ACTION ITEM: Once every line in the data that follows has been checked for the word "button", give only the number of lines that hold it.

INFORMATION:
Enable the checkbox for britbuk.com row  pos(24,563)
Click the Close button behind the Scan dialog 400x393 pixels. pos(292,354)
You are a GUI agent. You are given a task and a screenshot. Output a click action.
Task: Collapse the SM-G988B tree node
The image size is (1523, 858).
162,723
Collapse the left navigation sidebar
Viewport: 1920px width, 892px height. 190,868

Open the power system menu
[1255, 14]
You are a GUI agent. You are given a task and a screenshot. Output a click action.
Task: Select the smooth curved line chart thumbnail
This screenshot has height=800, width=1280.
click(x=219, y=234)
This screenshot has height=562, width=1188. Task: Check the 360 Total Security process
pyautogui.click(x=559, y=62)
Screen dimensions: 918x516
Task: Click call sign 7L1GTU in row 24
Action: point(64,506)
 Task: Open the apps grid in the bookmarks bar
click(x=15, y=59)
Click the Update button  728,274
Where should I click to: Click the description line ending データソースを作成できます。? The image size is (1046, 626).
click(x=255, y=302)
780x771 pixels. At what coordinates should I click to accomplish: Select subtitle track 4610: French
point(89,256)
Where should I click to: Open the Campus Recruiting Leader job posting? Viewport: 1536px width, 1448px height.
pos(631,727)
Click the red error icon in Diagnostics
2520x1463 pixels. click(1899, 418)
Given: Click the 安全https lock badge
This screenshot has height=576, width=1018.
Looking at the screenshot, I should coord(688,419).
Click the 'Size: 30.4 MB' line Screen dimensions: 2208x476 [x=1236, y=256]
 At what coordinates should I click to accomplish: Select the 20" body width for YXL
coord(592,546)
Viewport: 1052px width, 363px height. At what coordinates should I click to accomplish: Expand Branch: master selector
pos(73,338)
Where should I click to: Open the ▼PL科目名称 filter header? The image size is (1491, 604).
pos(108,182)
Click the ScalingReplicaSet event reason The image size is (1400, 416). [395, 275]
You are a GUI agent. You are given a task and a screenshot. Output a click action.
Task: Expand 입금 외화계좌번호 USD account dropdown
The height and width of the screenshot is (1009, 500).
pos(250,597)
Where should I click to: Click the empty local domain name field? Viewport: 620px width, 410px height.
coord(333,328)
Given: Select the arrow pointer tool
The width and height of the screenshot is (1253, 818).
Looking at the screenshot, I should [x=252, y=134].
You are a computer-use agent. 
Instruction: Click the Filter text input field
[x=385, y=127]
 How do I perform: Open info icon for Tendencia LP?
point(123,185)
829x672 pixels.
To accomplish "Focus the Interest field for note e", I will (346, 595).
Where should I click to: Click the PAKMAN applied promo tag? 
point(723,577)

EXERCISE SOLUTION: 2